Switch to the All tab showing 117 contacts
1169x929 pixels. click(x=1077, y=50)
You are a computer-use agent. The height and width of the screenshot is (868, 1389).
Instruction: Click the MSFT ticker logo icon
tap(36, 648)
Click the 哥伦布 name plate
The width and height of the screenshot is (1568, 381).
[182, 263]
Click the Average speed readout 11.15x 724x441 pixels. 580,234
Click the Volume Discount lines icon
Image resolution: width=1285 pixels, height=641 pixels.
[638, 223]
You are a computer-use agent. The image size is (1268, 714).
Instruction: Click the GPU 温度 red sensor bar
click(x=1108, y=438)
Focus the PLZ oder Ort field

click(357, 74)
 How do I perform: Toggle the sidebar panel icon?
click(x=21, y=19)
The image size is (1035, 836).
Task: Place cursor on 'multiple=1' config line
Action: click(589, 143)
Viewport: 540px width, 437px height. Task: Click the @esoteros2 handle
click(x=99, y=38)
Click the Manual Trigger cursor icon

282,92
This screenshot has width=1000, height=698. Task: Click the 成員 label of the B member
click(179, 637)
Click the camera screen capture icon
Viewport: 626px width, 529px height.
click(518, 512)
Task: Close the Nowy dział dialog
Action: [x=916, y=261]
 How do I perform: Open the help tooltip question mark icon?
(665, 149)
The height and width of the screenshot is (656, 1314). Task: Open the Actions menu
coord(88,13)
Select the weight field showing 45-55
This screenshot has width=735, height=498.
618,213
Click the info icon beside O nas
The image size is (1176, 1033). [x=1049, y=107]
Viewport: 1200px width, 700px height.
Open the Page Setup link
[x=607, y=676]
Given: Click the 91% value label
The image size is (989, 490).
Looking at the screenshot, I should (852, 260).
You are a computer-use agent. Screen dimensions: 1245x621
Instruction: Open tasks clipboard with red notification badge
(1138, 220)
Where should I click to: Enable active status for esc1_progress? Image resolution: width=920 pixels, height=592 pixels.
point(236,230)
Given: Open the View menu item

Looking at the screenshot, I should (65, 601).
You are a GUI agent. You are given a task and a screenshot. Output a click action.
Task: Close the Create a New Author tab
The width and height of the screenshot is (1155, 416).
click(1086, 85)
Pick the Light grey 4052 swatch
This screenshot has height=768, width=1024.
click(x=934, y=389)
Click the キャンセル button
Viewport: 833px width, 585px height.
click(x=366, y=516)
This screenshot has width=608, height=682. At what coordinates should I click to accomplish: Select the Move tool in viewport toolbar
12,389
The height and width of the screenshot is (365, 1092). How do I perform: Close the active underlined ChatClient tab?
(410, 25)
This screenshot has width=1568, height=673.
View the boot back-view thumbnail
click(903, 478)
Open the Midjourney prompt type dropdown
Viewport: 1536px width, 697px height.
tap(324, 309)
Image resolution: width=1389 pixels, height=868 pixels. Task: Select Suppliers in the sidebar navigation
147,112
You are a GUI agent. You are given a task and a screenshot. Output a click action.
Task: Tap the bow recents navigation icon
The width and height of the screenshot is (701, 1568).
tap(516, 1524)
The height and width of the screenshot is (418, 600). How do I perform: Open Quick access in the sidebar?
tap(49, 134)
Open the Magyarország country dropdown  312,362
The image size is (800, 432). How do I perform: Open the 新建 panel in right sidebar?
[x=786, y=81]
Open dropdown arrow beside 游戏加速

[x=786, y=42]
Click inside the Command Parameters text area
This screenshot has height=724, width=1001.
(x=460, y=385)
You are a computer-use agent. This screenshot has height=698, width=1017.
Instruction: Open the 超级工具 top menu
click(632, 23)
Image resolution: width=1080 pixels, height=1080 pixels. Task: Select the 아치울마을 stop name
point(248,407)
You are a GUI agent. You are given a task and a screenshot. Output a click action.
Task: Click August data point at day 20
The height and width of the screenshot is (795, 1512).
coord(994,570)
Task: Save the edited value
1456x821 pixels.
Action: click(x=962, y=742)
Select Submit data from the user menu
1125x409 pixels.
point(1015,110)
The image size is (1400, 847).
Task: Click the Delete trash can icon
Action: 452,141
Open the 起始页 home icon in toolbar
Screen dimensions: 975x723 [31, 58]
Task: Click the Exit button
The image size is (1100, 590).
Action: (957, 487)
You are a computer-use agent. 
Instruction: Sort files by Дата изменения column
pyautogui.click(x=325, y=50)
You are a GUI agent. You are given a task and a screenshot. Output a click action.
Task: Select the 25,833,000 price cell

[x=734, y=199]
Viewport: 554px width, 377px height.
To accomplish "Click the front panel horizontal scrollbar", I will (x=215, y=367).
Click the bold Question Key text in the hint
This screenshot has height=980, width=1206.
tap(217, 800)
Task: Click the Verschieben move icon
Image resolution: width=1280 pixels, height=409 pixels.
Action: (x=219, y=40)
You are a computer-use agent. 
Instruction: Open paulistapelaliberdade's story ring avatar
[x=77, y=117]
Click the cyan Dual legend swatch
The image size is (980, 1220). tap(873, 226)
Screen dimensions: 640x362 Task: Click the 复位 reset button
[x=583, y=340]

——

## Work instructions
Look through the entries above. Copy each line in which the string "computer" occurs.

## Expected answer
You are a computer-use agent. The height and width of the screenshot is (868, 1389).
You are a computer-use agent. The image size is (1268, 714).
You are a computer-use agent. Screen dimensions: 1245x621
You are a computer-use agent. This screenshot has height=698, width=1017.
You are a computer-use agent. 
You are a computer-use agent. 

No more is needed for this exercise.